A survey for seroprevalence of Chagas disease was held from 2001 to 2008 in a representative sample of Brazilian children (up to 5 years old) living in rural areas of all Brazilian states but Rio de Janeiro. Blood on filter paper was collected from 104,954 children and screened in a single laboratory with two serological tests: indirect immunofluorescence and enzyme-linked immunoassay. All samples with positive or undetermined results, as well as 10% of all negative samples, were submitted to a quality control reference laboratory, which performed both tests a second time, in addition to the western blot assay of TESA (trypomastigote excreted secreted antigen). All children with confirmed positive result ( 𝑛 = 1 0 4 , prevalence = 0.1%) had a followup visit and were submitted to a second blood collection, this time a whole blood sample. In addition, blood samples from the children’s mothers and relatives were collected. The infection was confirmed in only 32 (0.03%) of those children. From those, 20 (0.025%) had maternal positive results, suggesting congenital transmission; 11 (0.01%) had noninfected mothers, indicating a possible vectorial transmission; and in a single child, whose mother had died, the transmission mechanism could not be elucidated. In further 41 visited children, the infection was confirmed only in their mothers suggesting passive transference of maternal antibodies; in other 18, both child and mother were negative; and in 13 cases, the subjects were not localized. The 11 children that acquired the infection presumably through the vector were distributed mainly in the northeast region of Brazil (states of Piauí, Ceará, Rio Grande do Norte, Paraíba and Alagoas), in addition to one case in Amazonas (north region) and another in Parana (south region) [79].

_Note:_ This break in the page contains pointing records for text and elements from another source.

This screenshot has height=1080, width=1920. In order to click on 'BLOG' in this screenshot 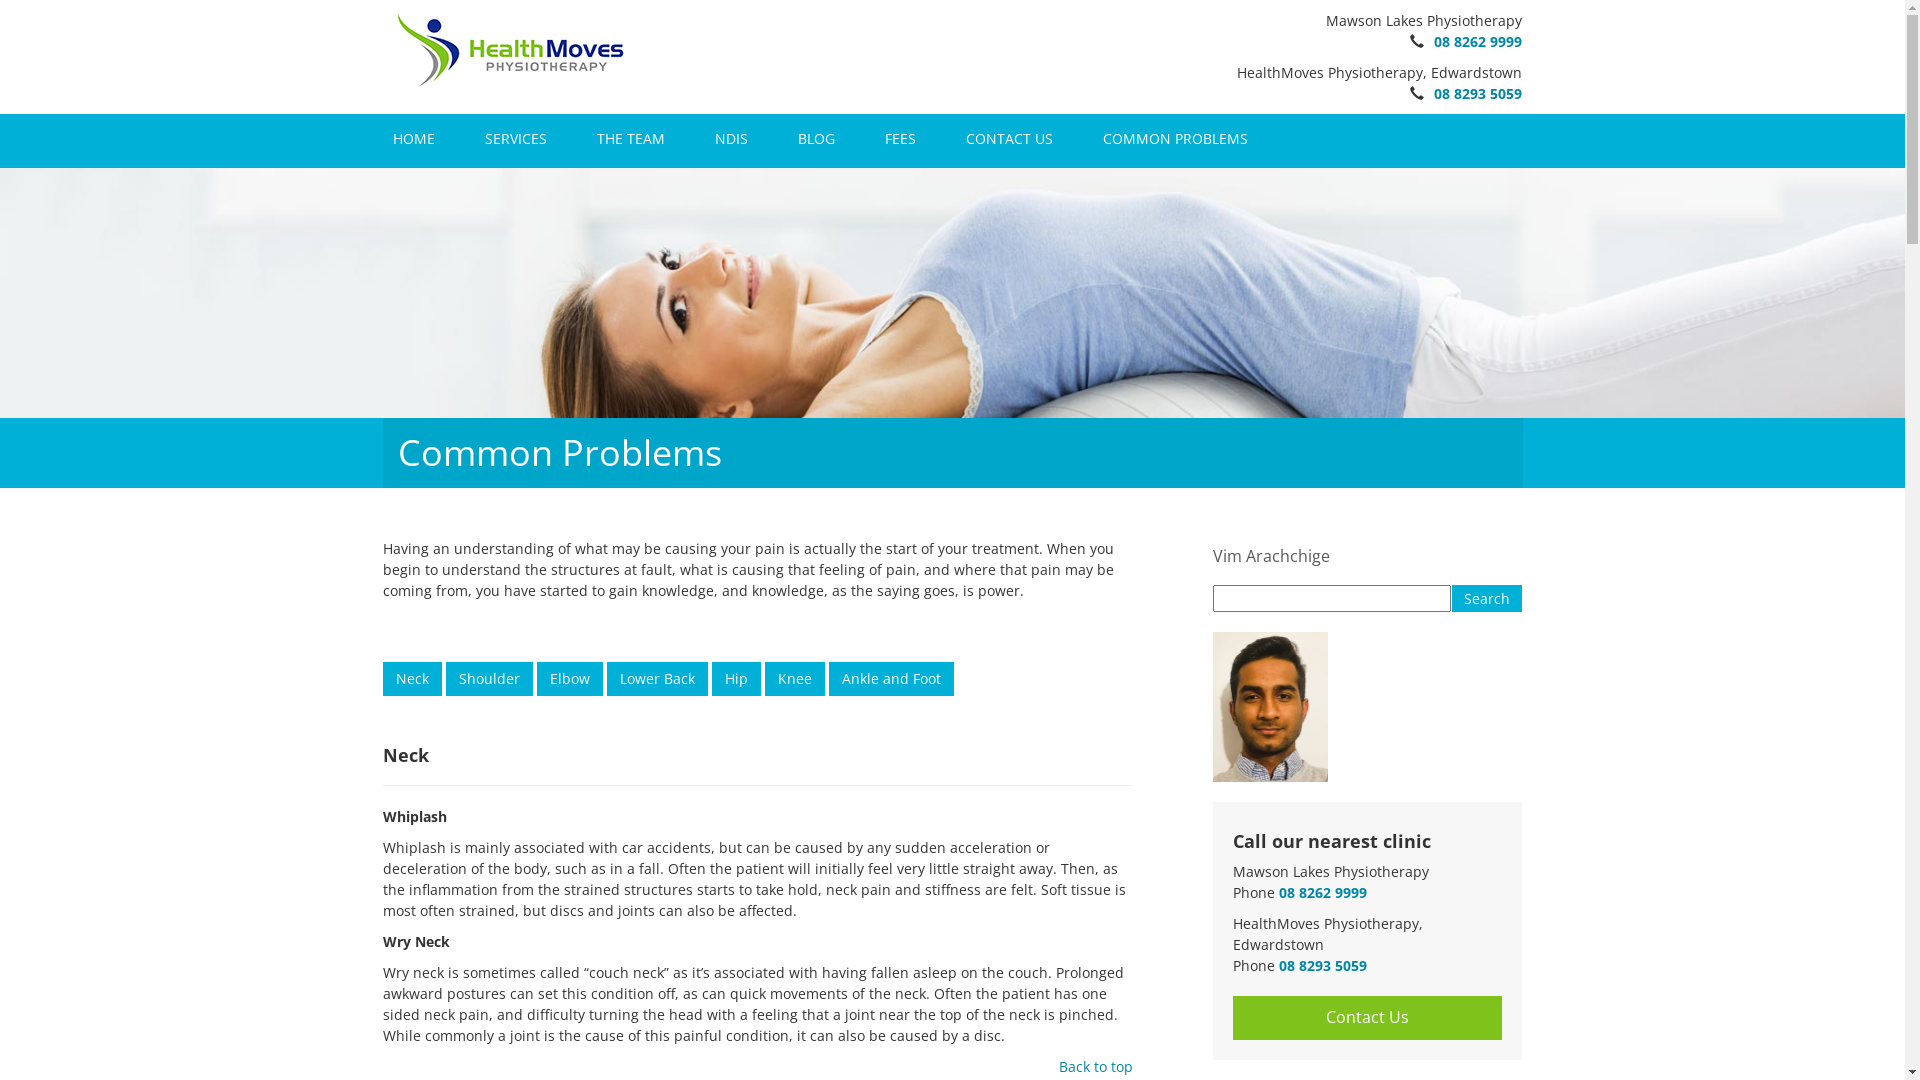, I will do `click(816, 137)`.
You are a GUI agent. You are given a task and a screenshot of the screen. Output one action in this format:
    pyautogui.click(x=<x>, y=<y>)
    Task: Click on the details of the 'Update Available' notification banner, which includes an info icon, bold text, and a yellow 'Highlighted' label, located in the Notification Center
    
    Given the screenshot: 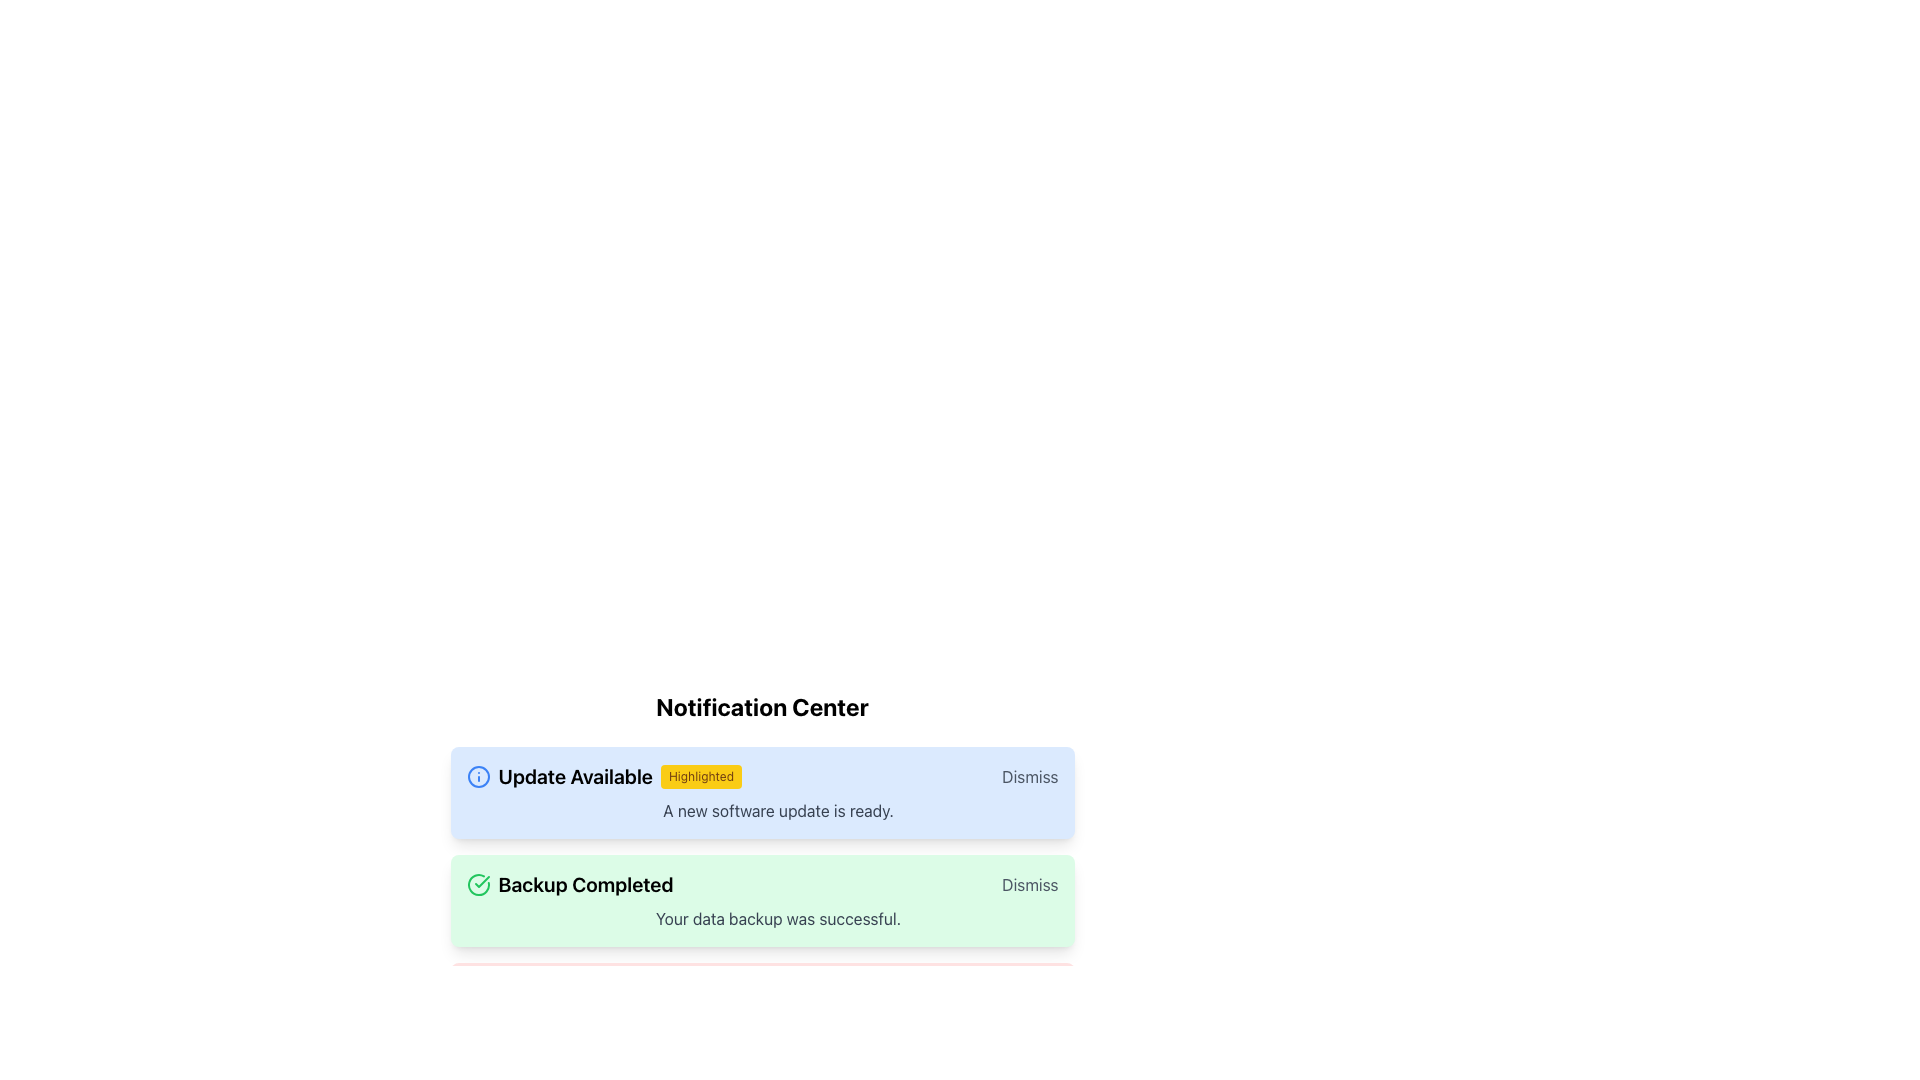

Remarkably, 60% of the 20 probably congenital transmission cases were from a single state, Rio Grande do Sul, with the remaining cases distributed in numerous other states. This is the first report demonstrating regional geographical differences in the vertical transmission of Chagas disease in Brazil, and the hot spot in Rio Grande do Sul probably reflects the predominant T. cruzi group IId and IIe (now TcV and TcVI) found in this state. Overall, these results show that the regular and systematic control programs against the transmission of Chagas disease, together with socioeconomic changes observed in Brazil in the last decades, were effective in interrupting the vectorial transmission of Chagas disease in the country. Furthermore, these data reinforce the need for maintenance of the control programs in order to consolidate this major advance in public health [79, 80].

5. Conclusions

Chagas disease is still active in various countries of Latin America and affects a great number of individuals who undergo undiagnosed until they manifest the typical advanced symptoms or are affected by other concomitant pathologies. There has been significant progress in understanding the biological and genetic diversity of the parasite, as well as the population polymorphisms associated with susceptibility to this disease. However, many other aspects such as host-parasite interactions, genetic mechanisms of cellular interaction, genetic variability, and tropism are not enough known. Further investigations on these aspects are necessary to clarify the T. cruzi’s mechanisms of action and support robust efforts on public health to eradicate the disease.

Conflict of Interests

The authors do not have any association, relationship, or affiliation that would generate a conflict of interests in future.